= Antero Olin =

Finnish visual artist (born 1948)

 Antero Olin (born June 30, 1948) is a Finnish visual artist, best known as a printmaker (graphic artist). Born in Sysmä, Finland, he lives and works in Helsinki and also in Budapest, Hungary. Italy, especially Rome has always been important working site for him.

Olin's first drawing and painting teachers were prof. Unto Pusa and Urho Lauanne in Helsinki (1965–1969). He continued his studies in Lahti, Finland (1967–1969), but only while studying in Stockholm (1970–71), in Royal Swedish Academy of Arts, he found, as a printmaker, his artistically and technically completed style of making his prints.

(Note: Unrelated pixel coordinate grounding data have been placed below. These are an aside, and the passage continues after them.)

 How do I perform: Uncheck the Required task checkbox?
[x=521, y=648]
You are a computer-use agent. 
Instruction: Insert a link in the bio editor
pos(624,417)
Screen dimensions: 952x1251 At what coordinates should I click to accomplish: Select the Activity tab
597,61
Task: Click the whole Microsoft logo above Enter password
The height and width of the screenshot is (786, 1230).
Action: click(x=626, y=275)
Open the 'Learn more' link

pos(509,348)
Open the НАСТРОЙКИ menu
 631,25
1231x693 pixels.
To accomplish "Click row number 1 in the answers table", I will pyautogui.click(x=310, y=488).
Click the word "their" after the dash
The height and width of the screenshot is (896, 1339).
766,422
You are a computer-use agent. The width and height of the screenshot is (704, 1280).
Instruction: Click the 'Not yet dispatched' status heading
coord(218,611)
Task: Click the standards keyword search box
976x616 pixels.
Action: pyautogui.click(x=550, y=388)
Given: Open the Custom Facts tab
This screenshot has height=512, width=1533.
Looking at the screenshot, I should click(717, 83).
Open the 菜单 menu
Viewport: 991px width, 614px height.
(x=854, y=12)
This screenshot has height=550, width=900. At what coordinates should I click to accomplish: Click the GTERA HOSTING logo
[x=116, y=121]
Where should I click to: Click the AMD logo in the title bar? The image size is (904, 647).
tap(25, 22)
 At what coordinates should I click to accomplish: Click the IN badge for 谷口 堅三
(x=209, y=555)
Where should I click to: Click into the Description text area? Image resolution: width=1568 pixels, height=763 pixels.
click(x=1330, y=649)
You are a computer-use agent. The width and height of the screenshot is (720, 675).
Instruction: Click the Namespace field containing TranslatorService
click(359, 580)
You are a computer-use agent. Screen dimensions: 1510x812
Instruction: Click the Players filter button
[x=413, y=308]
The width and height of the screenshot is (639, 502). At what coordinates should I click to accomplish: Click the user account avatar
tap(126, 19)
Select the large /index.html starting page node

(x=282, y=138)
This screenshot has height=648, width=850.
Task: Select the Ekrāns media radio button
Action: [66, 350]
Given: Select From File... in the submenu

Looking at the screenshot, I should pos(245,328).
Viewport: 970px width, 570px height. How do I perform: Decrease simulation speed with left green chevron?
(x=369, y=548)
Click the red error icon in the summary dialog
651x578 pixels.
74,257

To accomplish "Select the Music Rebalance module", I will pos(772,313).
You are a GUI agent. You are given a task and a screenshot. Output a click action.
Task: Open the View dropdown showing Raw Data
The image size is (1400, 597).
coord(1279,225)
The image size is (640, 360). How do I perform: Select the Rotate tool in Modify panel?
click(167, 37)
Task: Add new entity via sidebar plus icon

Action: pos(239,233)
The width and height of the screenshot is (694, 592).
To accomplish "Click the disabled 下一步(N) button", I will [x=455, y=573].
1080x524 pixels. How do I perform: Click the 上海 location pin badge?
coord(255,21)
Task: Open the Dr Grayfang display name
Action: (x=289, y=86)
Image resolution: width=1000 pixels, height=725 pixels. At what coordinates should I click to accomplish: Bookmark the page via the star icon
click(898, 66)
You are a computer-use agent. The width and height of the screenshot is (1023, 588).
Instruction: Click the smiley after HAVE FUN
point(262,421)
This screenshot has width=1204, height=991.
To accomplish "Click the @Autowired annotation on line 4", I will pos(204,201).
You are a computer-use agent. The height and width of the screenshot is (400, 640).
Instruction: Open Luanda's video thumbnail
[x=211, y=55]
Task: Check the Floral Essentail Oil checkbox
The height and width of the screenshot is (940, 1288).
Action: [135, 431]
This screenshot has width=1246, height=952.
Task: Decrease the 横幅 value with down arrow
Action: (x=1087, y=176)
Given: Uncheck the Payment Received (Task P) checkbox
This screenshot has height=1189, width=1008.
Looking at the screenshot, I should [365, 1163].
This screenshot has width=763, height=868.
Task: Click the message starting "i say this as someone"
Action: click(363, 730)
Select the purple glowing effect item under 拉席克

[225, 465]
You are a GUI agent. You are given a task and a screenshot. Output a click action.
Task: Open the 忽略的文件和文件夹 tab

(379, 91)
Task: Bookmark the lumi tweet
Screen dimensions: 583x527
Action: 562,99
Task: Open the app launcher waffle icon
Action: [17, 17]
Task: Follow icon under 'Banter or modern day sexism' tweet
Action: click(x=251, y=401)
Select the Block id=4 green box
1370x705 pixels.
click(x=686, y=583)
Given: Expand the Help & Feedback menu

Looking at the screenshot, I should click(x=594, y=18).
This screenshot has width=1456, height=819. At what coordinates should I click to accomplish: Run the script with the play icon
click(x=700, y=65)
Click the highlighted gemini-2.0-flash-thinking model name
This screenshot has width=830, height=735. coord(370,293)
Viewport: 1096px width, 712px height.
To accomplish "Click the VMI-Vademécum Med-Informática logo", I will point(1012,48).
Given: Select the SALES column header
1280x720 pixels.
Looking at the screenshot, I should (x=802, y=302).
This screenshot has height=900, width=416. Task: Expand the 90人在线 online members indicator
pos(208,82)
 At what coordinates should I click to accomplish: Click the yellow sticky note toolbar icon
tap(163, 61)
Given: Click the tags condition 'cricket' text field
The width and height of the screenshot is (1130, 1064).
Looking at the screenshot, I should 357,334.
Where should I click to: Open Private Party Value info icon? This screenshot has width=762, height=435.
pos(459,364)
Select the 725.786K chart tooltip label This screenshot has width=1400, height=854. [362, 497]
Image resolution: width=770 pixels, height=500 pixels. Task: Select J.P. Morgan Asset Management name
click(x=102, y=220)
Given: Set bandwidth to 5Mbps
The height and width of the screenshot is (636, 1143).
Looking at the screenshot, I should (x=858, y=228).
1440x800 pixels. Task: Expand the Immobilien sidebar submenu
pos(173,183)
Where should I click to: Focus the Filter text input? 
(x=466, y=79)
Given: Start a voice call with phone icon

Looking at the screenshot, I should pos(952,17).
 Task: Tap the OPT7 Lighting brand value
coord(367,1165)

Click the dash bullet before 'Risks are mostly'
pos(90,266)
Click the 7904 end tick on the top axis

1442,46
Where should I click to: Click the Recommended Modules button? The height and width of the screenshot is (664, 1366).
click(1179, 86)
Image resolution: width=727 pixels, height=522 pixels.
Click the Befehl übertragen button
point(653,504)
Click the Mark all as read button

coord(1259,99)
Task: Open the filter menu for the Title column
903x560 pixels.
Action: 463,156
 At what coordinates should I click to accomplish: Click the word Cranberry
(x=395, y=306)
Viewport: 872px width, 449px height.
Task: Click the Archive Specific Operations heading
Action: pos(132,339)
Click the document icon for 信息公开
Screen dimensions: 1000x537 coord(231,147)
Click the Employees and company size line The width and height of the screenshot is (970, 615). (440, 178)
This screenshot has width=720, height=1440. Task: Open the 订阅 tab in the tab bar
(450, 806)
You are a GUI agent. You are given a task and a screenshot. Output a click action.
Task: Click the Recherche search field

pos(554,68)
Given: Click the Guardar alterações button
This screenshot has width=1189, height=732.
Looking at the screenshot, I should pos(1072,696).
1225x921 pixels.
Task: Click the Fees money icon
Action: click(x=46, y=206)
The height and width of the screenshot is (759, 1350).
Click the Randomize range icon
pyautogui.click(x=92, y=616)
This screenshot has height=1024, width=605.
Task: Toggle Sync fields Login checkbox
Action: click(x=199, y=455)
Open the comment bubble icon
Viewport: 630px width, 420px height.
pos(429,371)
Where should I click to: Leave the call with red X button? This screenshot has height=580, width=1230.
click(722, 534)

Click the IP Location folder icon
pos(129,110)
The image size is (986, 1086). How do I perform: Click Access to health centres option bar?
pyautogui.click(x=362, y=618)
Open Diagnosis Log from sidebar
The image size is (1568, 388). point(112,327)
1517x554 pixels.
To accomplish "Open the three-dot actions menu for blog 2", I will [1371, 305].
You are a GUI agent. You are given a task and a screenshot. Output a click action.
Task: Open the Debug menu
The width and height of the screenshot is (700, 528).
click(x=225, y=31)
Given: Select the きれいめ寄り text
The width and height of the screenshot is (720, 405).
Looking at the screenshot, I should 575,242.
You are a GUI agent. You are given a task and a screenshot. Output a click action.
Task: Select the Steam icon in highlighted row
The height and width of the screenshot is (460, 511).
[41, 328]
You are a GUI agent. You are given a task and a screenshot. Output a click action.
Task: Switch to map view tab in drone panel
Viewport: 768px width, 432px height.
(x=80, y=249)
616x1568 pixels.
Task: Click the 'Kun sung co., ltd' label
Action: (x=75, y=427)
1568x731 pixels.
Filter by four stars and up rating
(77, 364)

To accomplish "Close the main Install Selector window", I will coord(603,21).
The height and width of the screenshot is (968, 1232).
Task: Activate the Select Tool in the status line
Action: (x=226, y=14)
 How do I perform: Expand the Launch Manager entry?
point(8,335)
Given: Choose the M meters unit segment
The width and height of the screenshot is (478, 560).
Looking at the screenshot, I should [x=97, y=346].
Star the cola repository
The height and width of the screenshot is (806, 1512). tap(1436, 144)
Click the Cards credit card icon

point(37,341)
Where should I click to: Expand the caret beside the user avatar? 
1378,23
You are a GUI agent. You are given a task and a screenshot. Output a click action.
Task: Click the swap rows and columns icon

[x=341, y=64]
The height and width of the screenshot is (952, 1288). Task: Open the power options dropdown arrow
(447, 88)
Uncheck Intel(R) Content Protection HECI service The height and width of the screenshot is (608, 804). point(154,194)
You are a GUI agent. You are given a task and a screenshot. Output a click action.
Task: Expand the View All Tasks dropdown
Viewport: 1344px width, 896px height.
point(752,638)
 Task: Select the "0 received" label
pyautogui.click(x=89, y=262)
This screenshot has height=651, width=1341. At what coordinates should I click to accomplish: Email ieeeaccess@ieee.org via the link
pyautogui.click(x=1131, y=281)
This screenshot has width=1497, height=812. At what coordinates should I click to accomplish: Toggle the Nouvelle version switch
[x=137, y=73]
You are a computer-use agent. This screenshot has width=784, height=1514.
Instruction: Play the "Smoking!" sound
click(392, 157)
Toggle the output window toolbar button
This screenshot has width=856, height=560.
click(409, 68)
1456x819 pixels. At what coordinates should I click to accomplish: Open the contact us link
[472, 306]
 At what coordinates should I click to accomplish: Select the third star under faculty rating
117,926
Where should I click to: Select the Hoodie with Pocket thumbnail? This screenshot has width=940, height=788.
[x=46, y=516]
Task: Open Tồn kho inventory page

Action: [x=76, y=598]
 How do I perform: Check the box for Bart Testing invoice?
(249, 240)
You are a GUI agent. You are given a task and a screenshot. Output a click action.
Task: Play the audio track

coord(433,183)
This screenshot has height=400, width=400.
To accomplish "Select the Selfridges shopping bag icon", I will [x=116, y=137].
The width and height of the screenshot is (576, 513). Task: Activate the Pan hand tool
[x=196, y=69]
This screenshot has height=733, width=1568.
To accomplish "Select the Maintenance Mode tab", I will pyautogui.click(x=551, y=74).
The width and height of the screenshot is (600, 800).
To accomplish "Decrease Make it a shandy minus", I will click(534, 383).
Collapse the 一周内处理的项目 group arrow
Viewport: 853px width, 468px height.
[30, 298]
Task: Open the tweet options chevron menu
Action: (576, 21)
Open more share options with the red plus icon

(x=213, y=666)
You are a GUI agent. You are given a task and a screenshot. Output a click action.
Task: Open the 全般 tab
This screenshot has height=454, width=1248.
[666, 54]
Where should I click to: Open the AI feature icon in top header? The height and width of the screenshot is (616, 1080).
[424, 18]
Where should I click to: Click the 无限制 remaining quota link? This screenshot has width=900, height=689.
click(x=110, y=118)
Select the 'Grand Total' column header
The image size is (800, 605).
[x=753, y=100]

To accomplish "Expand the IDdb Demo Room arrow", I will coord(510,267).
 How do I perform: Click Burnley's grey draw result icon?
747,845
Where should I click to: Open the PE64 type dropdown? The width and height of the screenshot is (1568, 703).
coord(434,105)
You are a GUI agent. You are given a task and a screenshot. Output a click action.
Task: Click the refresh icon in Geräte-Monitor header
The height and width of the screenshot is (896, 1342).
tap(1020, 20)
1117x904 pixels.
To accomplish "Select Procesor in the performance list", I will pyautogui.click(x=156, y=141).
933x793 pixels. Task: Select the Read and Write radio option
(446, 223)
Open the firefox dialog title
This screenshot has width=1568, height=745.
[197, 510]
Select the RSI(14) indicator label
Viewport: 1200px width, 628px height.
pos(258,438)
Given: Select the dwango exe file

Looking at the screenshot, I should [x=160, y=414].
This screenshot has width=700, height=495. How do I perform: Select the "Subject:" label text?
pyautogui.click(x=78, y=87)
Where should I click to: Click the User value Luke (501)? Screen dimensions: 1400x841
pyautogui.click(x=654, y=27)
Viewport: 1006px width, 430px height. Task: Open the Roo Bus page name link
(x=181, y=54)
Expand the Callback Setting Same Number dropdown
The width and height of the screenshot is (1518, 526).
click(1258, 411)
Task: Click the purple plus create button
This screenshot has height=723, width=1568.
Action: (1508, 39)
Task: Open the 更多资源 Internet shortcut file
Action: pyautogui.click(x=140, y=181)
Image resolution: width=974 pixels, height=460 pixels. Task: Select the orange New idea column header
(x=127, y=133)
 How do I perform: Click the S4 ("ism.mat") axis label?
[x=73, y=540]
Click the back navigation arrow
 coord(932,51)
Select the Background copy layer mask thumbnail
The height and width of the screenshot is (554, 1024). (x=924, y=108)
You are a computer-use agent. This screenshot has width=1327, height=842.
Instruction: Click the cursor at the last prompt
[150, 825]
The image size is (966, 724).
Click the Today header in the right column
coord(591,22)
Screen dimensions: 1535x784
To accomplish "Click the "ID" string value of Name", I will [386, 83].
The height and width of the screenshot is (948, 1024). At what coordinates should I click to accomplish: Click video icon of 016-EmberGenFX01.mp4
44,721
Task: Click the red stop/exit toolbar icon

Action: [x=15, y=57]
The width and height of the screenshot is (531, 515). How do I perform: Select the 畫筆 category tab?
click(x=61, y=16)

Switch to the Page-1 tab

He began teaching of the arts already in 1974 in the Finnish Academy of Fine Arts, where he stayed until 1983. Since he has continued teaching throughout the period of his career and played an active role within artists organisations.

Olin's works were on public display at exhibition the first time in 1968. Since then, his works have been shown all over the world in hundreds of events, exhibitions and competitions. Similarly, his works are placed in most of the world's major collections.

==Awards and recognitions==
- The Finnish State Prize he received in 1971 and 1975.
- He has received numerous awards in several European countries, Taiwan and USA,
- The Finnish Artist Grant he received in 1979 and 1983 - 1987.